### WHAT TO WORK ON
Rewrite the material from the line with "Identify the location of dimension-label: 120cm/47.2''." to the line with "(104, 433).", changing "Identify the location of" to "Find the position of" and keeping everything else as it is. Leave the pictures out of your answer.

### SUPPLIED RECORDS
━━━━━━━━
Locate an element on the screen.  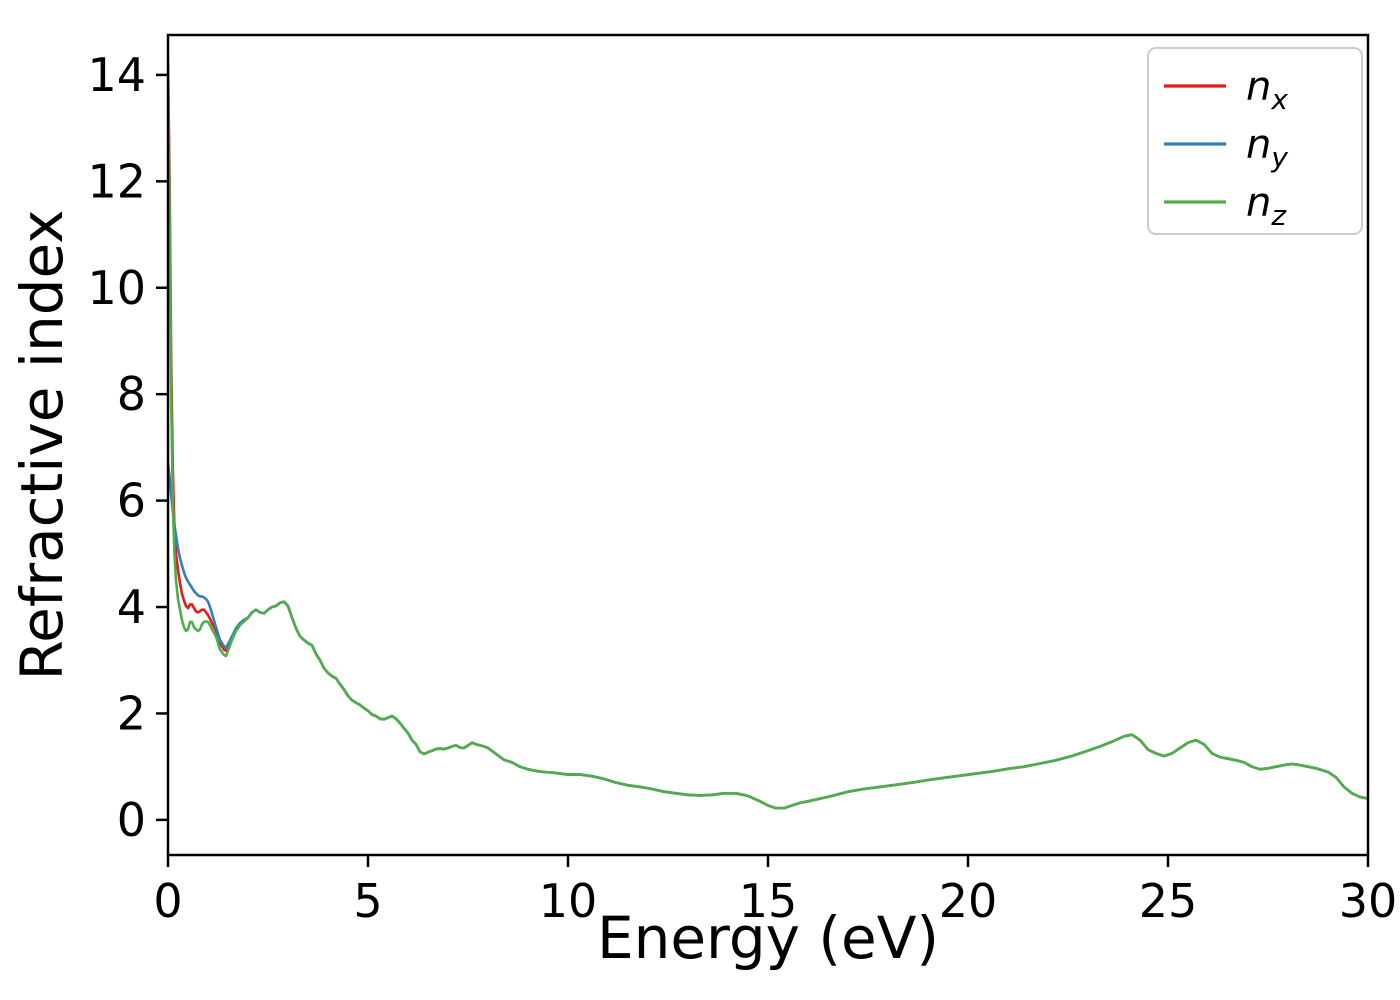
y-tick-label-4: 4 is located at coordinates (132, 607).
━━━━━━━━
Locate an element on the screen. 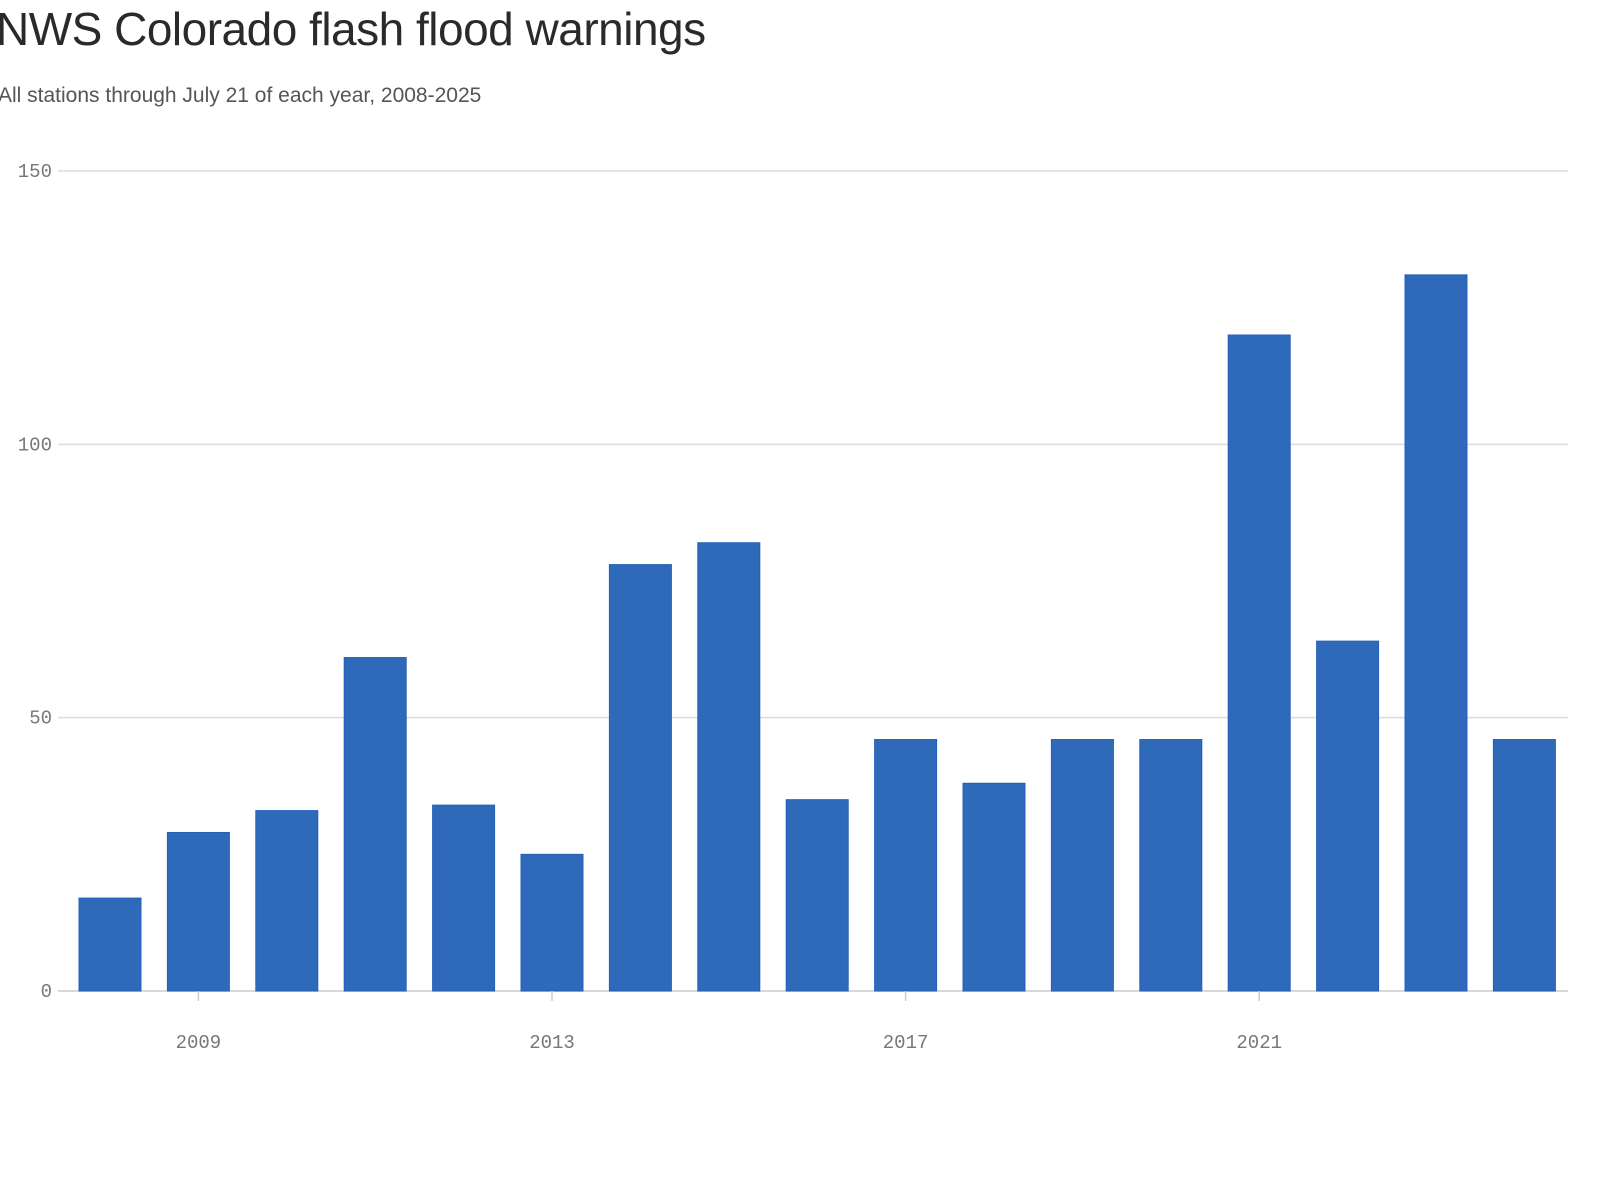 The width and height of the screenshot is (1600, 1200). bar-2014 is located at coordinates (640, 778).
━━━━━━━━
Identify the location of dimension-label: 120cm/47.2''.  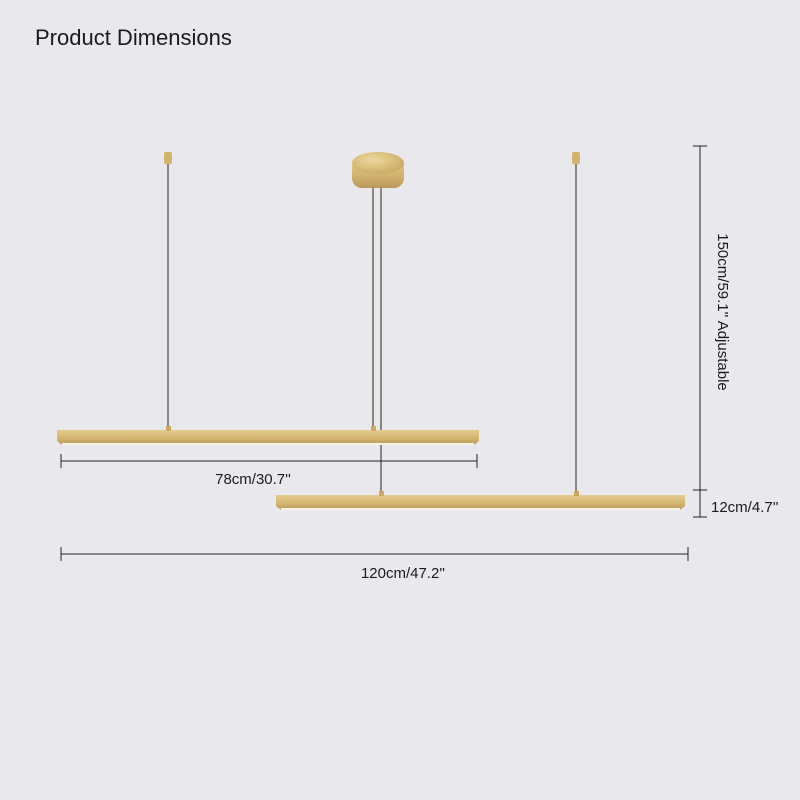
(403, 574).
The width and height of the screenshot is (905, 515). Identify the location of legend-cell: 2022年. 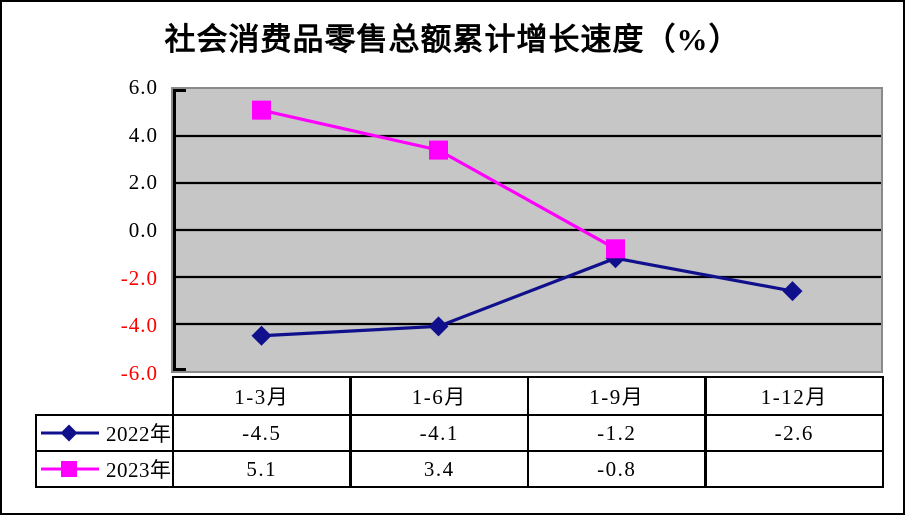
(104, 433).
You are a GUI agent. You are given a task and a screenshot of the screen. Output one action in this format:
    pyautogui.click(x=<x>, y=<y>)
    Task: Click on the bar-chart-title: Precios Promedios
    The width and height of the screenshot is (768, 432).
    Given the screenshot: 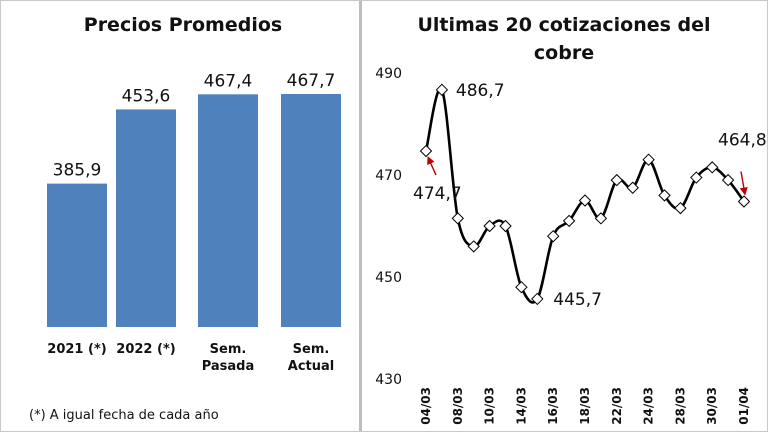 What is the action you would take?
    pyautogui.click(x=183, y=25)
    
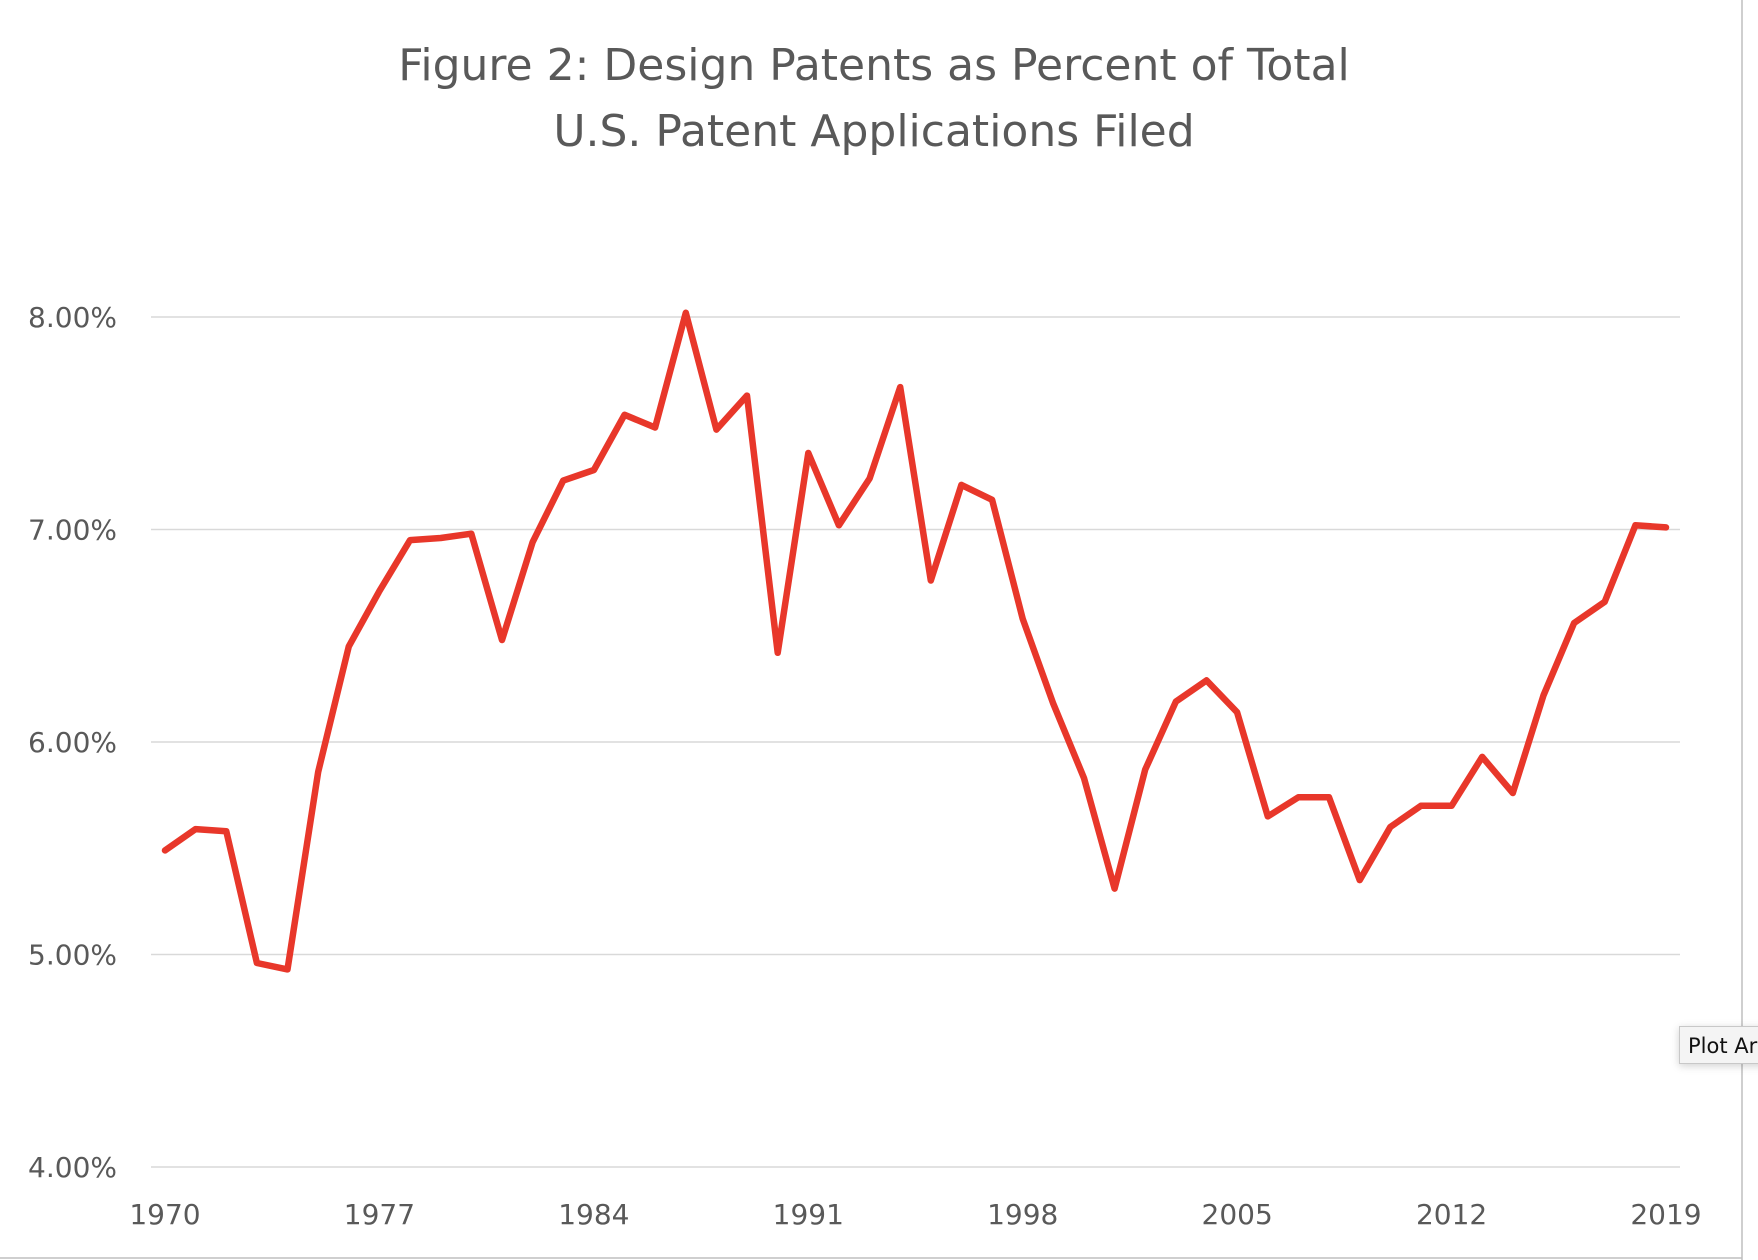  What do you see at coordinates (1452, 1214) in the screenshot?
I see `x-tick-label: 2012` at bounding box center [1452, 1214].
━━━━━━━━
### YOUR RESPONSE
Find the position of dimension-label: 120cm/47.2''.  
(403, 574).
The width and height of the screenshot is (905, 515). Find the position of legend-cell: 2022年. 
(104, 433).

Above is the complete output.